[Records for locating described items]
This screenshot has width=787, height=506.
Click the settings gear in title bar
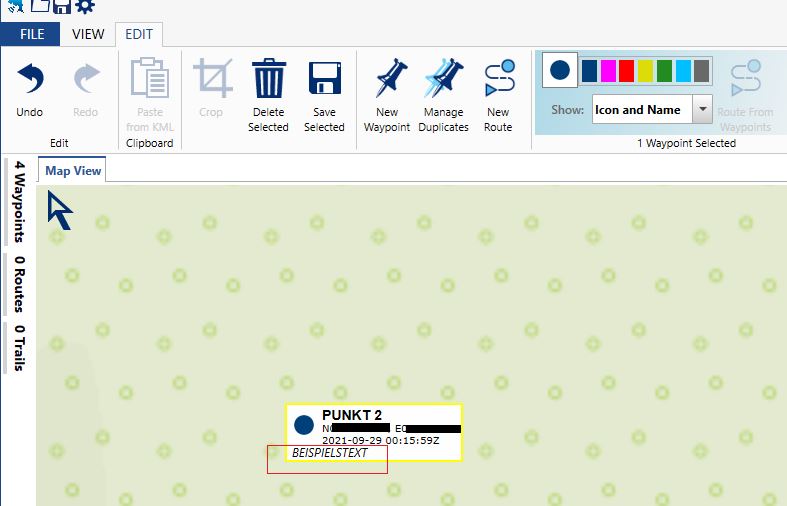pos(85,7)
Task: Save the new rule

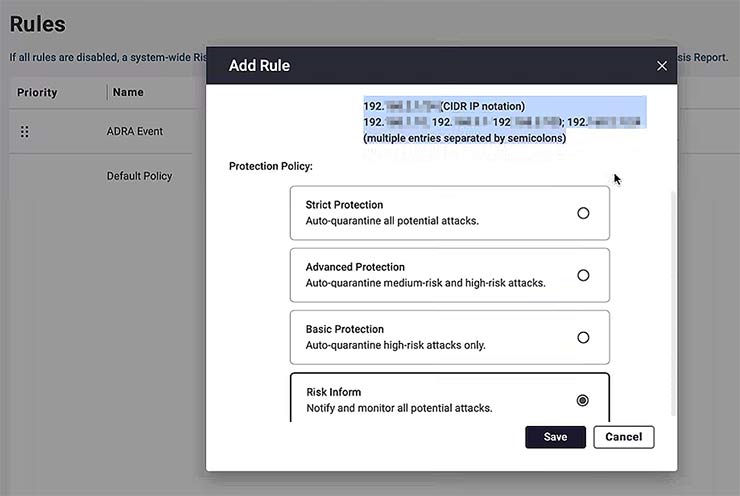Action: point(555,437)
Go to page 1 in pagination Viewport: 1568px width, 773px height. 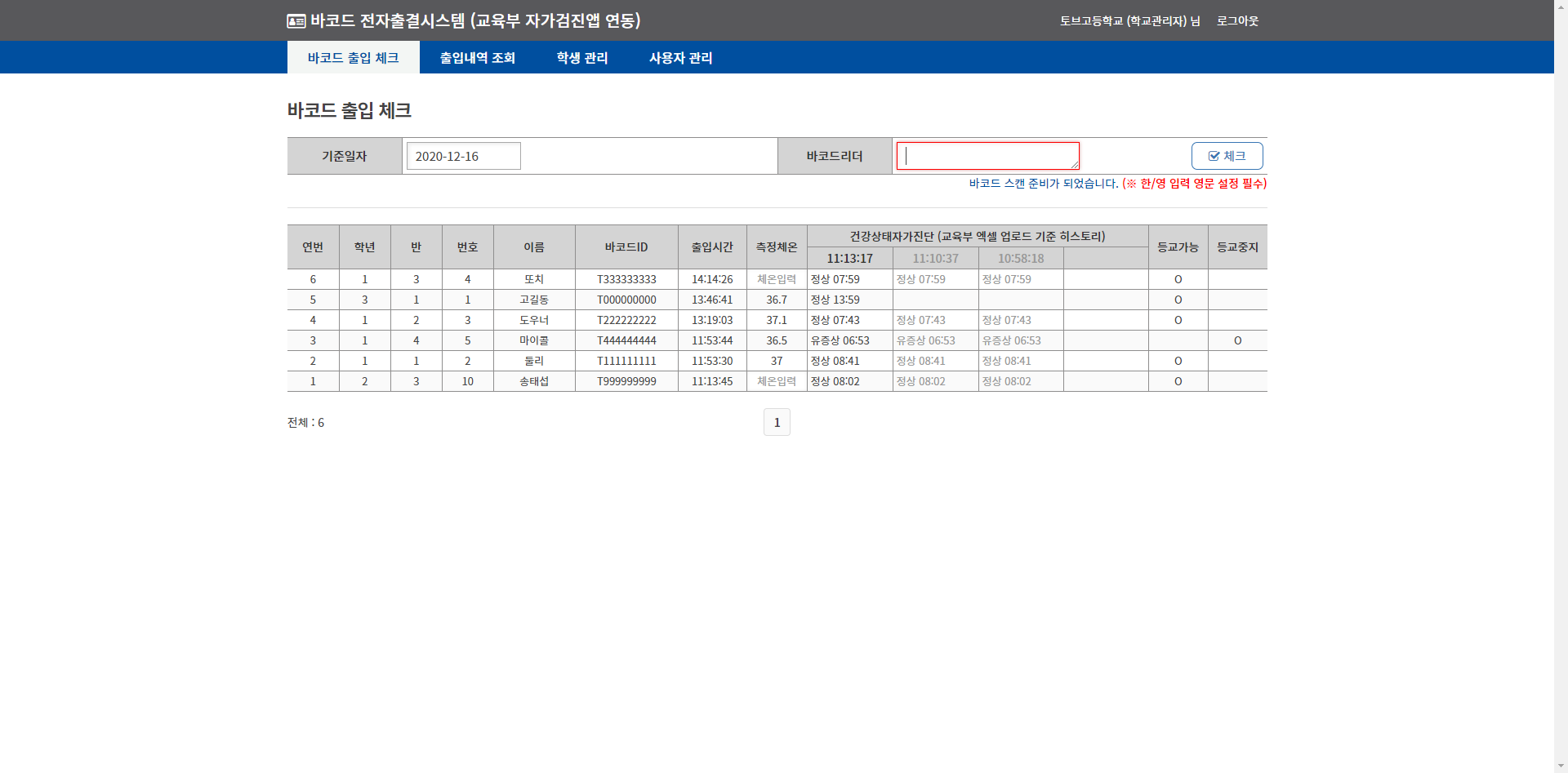point(777,422)
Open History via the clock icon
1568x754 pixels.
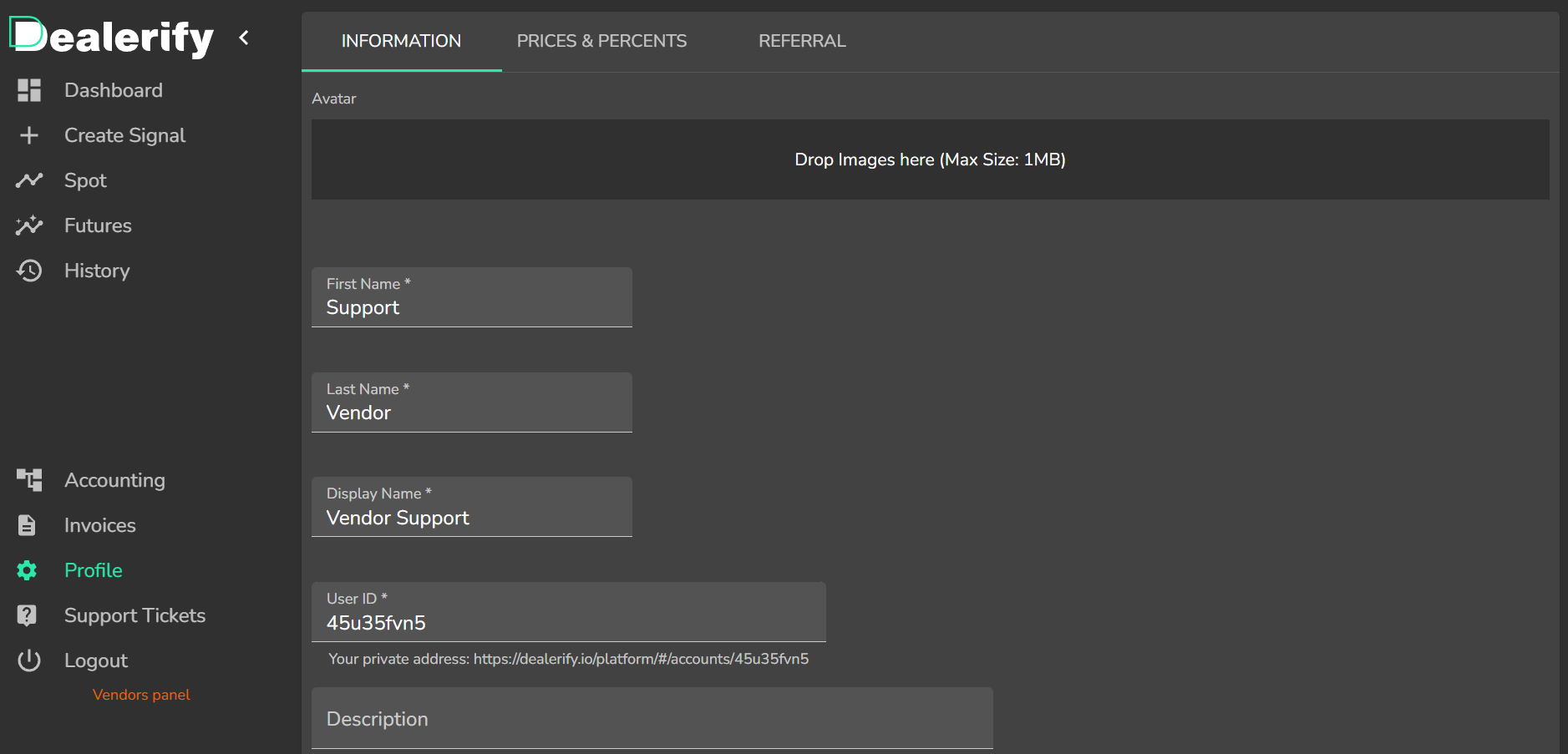click(x=29, y=270)
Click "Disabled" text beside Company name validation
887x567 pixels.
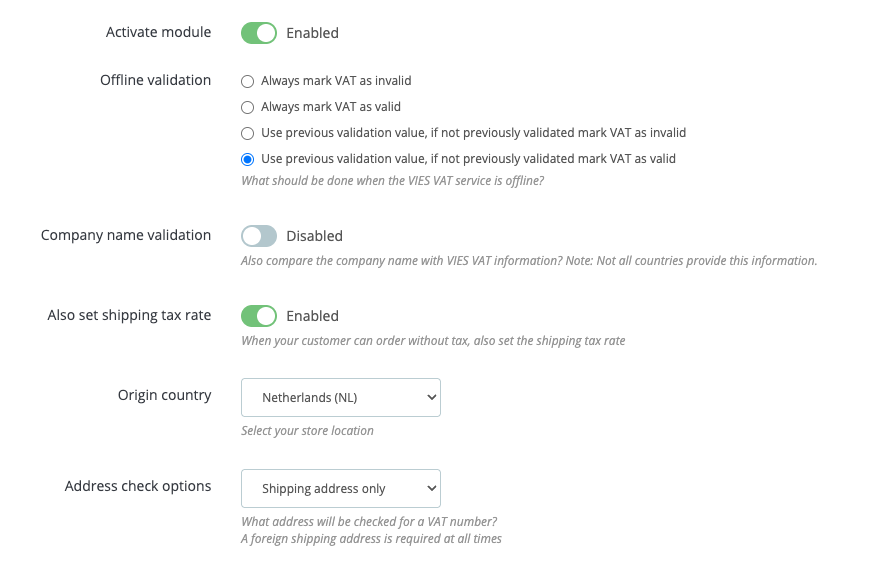point(314,236)
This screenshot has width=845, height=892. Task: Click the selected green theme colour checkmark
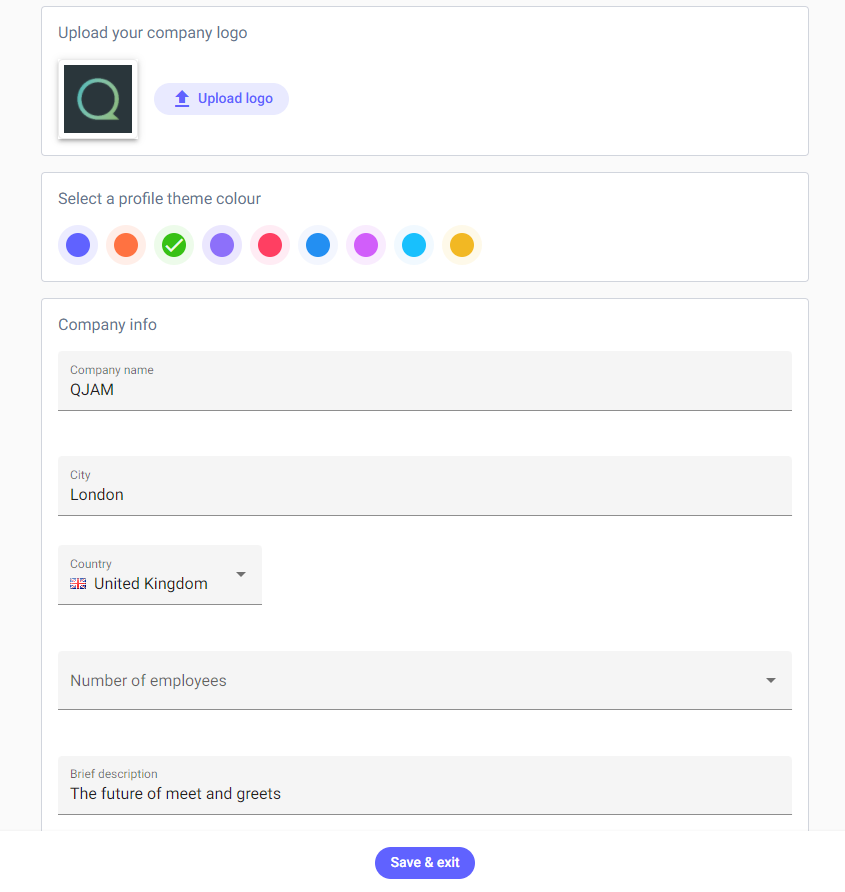coord(174,245)
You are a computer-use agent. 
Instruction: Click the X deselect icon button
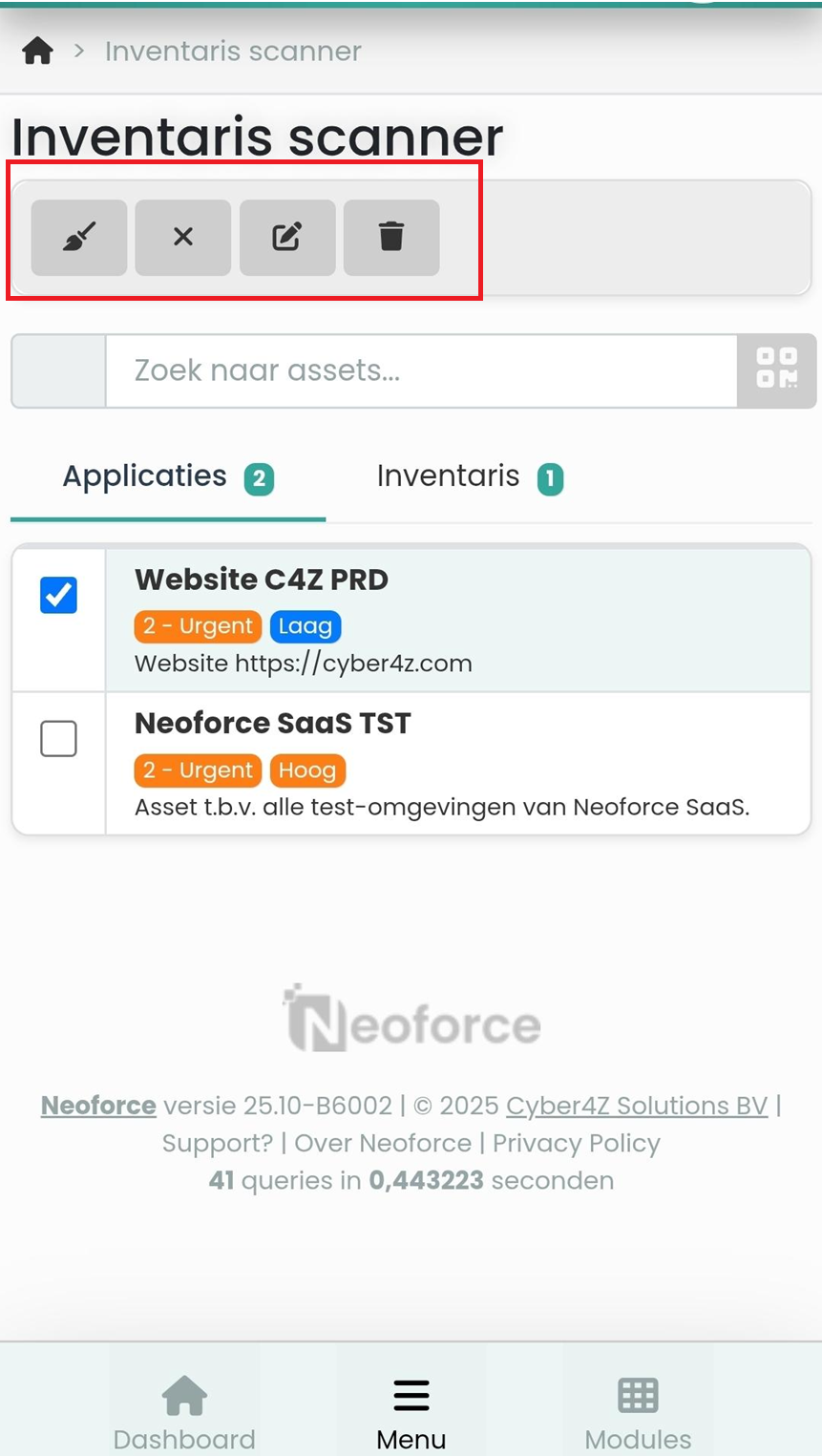pos(183,237)
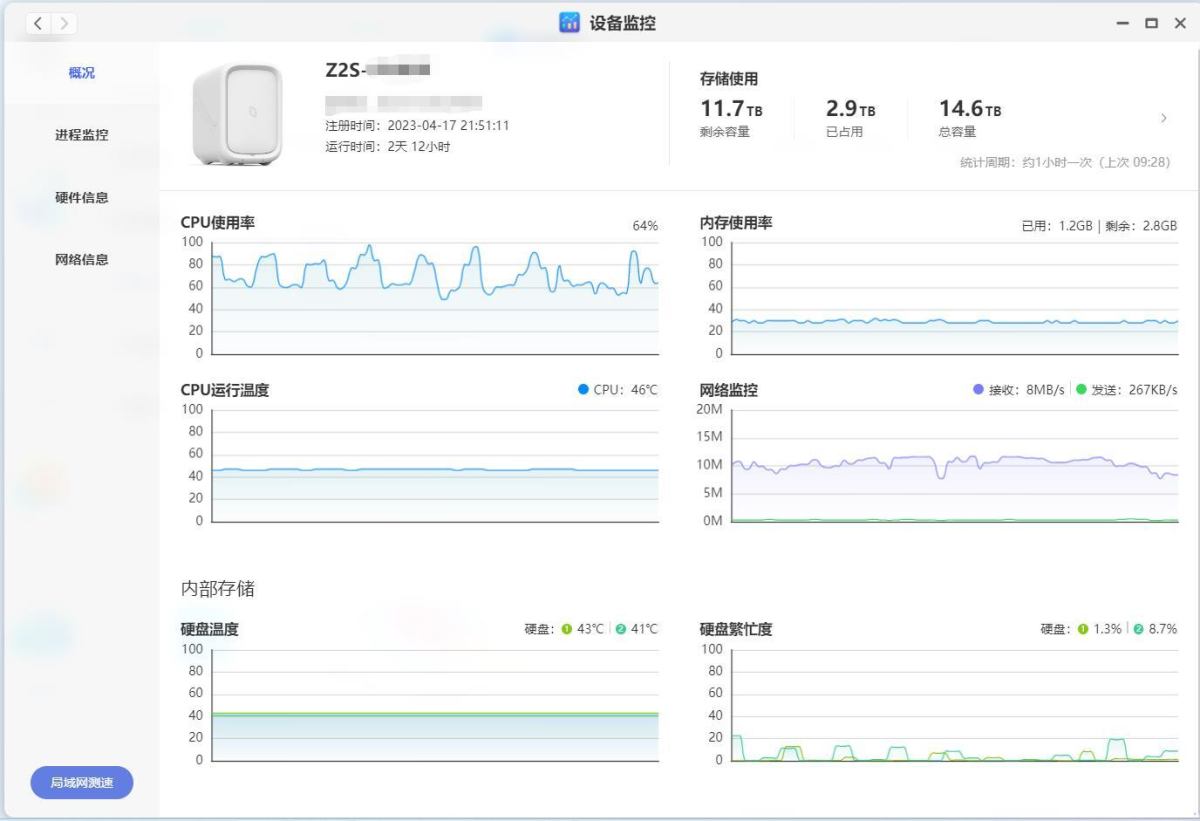Image resolution: width=1200 pixels, height=821 pixels.
Task: Toggle the green 发送 legend dot
Action: pyautogui.click(x=1081, y=390)
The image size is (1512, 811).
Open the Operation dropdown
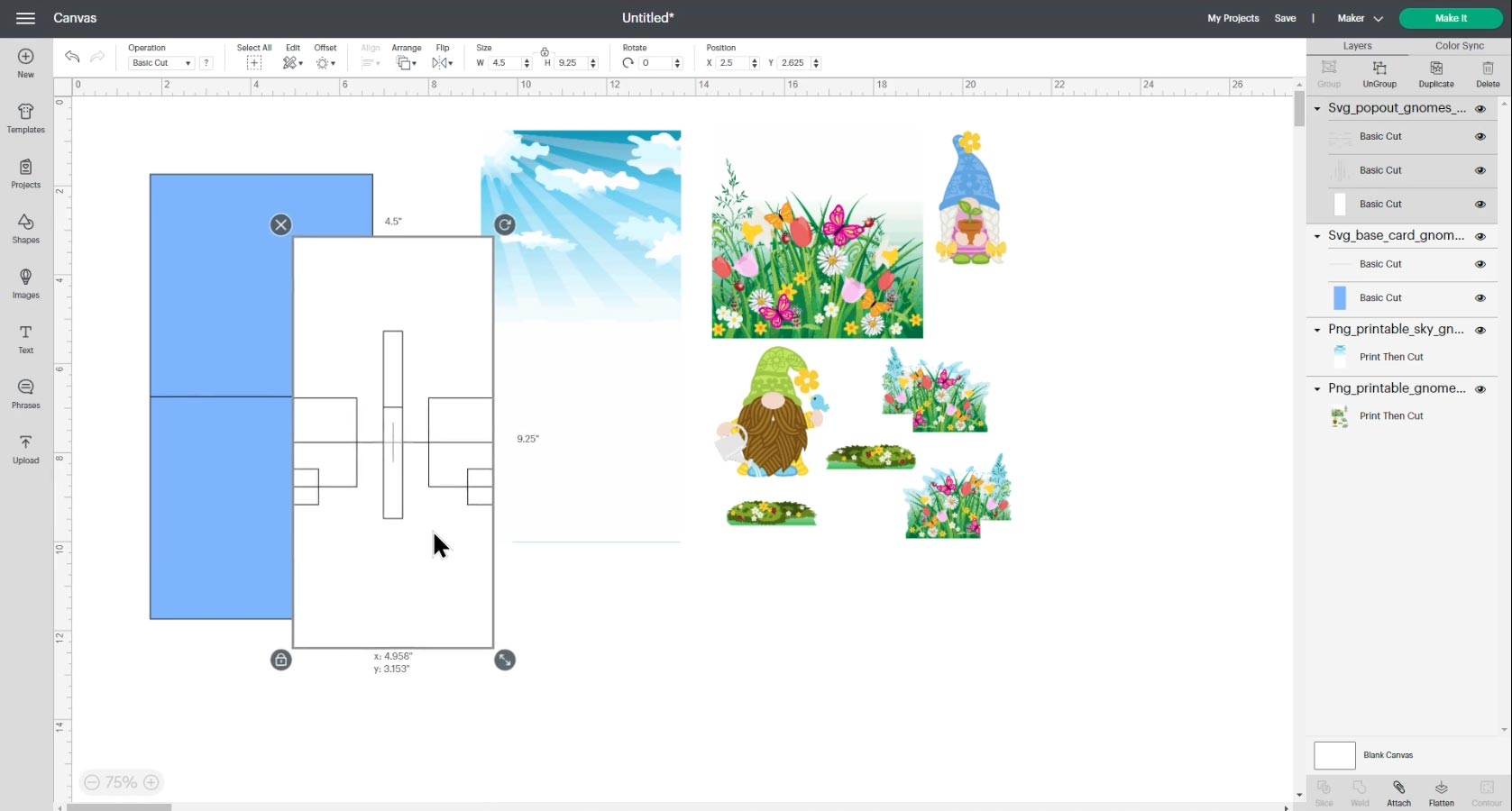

TASK:
Write out the records word for word, from the line that contains "This screenshot has width=845, height=892." through the end of the records. Leave out the pictures.

FULL ANSWER:
This screenshot has width=845, height=892. Task: Click the selected green theme colour checkmark
coord(174,245)
You are a computer-use agent. 
Instruction: Click the X deselect icon button
pos(183,237)
Image resolution: width=1200 pixels, height=821 pixels.
Task: Toggle the green 发送 legend dot
Action: pyautogui.click(x=1081, y=390)
The image size is (1512, 811).
Open the Operation dropdown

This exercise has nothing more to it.